Reputation: 179
I have following dataframe:
dct ={'store':('A','A','A','A','A','B','B','B','C','C','C'),
'station':('aisle','aisle','aisle','window','window','aisle','aisle','aisle','aisle','window','window'),
'produce':('apple','apple','orange','orange','orange','apple','apple','orange','apple','apple','orange')}
df = pd.DataFrame(dct)
print(df)
store station produce
A aisle apple
A aisle apple
A aisle orange
A window orange
A window orange
B aisle apple
B aisle apple
B aisle orange
C aisle apple
C window apple
C window orange
subset df based on: [Count of duplicate data based on store, station, and produce] is not same as [total count based on store, station, & produce]. In other words, if any store has only duplicate rows based on store, station, and produce then remove it however include rows even if one non-duplicate record found:
Expected dataframe walkthrough
store station produce
A aisle apple
A aisle apple
A aisle orange
A window orange ->exclude because store, station and produce match
A window orange ->exclude because store, station and produce match
B aisle apple
B aisle apple
B aisle orange
C aisle apple
C window apple
C window orange
expected dataframe:
store station produce
A aisle apple
A aisle apple
A aisle orange
B aisle apple
B aisle apple
B aisle orange
C aisle apple
C window apple
C window orange
From Store 'B' apple is included because 'orange' is also present for same store-station makes it exception. Conceptually, I understand what to do, but unable to translate it in the code.
s = (df.duplicated(subset = ['store','station','produce'], keep=False))

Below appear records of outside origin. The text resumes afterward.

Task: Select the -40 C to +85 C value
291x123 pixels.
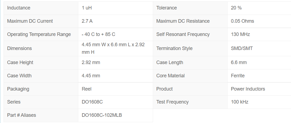Action: pyautogui.click(x=99, y=34)
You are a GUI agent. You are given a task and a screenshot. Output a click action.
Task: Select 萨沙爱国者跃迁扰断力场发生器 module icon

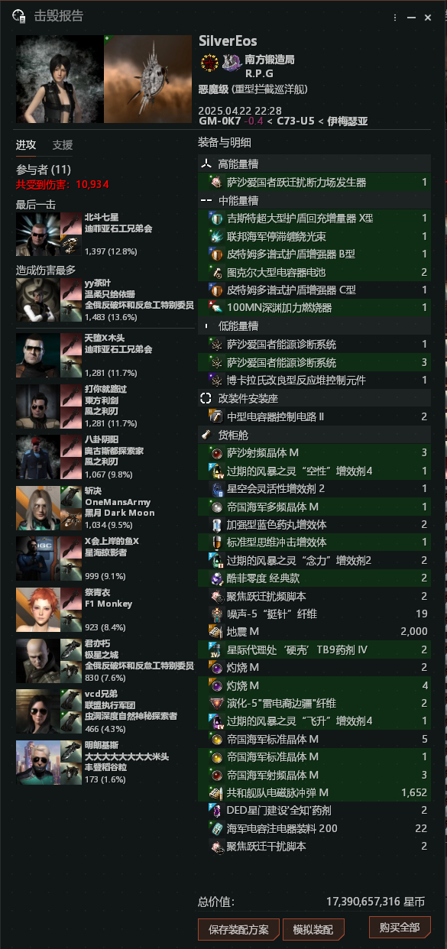[x=215, y=183]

sample = df[df.groupby(['store','station'])['station_ID'].sum().eq(dupli_count)] --> something going wrong here
Upvotes: 3
Views: 47
Reputation: 323326
We can try groupby
with transform
nunique
df = df[df.groupby(['store', 'station'])['produce'].transform('nunique')!=1]
Out[43]:
store station produce
0 A aisle apple
1 A aisle apple
2 A aisle orange
5 B aisle apple
6 B aisle apple
7 B aisle orange
9 C window apple
10 C window orange
Update if we would like keep the one row only group
g = df.groupby(['store', 'station'])['produce']
df = df[(g.transform('nunique')!=1) | (g.transform('count')==1)]
df
Out[46]:
store station produce
0 A aisle apple
1 A aisle apple
2 A aisle orange
5 B aisle apple
6 B aisle apple
7 B aisle orange
8 C aisle apple
9 C window apple
10 C window orange
Upvotes: 2